The 'Hello World' equivalent in the D-Wave world is the 2D checkerboard example. In this example, you are given the following square graph with 4 nodes:

Let's define that we colour vertex $\sigma_{i}$ black if $\sigma_{i} = -1$ and white if $\sigma_{i} = +1$. The goal is to create a checkerboard pattern with the four vertices in the graph. There is various ways of defining
$h$ and $J$ to achieve this result. First of all, there are two possible solutions to this problem:

The D-Wave quantum annealer minimizes the Ising Hamiltonian that we define and
it is important to understand the effect of the different coupler settings. Consider for example the $J_{0,1}$ coupler:

If we set it to $J_{0,1}=-1$, the Hamiltonian is minimized if both qubits take the same value. We say *negative couplers correlate*. Whereas if we set it to $J_{0,1}=+1$, the Hamiltonian is minimized if the two qubits take opposite values. Thus, *positive couplers anti-correlate*.

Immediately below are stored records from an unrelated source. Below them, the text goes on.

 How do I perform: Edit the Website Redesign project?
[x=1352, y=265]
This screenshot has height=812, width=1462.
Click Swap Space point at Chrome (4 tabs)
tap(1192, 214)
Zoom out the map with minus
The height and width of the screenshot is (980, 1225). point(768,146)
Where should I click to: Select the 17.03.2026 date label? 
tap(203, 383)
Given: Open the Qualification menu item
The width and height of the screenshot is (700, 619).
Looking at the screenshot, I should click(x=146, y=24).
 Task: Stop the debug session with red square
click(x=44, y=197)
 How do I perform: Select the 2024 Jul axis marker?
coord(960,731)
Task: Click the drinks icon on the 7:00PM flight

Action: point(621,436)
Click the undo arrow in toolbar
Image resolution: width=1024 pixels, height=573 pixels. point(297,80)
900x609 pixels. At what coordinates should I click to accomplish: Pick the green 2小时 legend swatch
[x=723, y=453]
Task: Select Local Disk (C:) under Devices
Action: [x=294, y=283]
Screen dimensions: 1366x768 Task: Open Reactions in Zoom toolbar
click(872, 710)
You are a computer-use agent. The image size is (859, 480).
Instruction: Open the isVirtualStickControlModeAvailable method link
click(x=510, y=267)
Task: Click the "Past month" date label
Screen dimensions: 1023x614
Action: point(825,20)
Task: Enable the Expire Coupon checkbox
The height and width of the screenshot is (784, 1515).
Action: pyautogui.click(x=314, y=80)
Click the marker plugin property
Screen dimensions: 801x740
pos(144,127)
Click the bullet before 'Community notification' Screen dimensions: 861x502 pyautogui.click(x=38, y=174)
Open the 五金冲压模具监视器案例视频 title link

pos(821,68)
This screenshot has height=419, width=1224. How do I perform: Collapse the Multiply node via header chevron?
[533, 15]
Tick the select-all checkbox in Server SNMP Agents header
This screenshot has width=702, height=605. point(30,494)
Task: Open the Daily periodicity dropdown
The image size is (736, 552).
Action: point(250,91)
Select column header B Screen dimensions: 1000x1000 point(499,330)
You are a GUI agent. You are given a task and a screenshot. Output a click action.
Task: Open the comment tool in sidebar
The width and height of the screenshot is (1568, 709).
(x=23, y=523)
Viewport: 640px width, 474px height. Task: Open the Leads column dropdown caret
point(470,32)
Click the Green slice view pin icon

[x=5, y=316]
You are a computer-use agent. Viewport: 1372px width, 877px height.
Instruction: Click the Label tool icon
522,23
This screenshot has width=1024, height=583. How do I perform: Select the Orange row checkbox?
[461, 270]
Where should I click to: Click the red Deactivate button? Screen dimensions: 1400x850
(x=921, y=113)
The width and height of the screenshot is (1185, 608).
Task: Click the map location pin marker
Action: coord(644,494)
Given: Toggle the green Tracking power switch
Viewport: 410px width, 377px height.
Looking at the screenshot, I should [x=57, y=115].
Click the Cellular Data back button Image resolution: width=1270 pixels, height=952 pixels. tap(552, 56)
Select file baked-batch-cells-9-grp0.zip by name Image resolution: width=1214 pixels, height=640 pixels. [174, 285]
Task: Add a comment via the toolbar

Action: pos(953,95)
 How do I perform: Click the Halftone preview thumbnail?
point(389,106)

In the checkerboard example, we want to anti-correlate each pair of neighbouring qubits which gives rise to the following Hamiltonian:

$$H = \sigma_{0}\sigma_{1} + \sigma_{0}\sigma_{2} + \sigma_{1}\sigma_{3} + \sigma_{2}\sigma_{3}$$

For the sake of demonstration, we also add a bias term on the $0$-th qubit such that we only get solution #1. This solution requires $\sigma_{0}=-1$ and we therefore set its bias $h_{0}=1$. The final Hamiltonian is now:

$$H = \sigma_{0} + \sigma_{0}\sigma_{1} + \sigma_{0}\sigma_{2} + \sigma_{1}\sigma_{3} + \sigma_{2}\sigma_{3}$$

So let's code it up!

NOTE: You DO NEED access to D-Wave's Cloud Service for anything to work.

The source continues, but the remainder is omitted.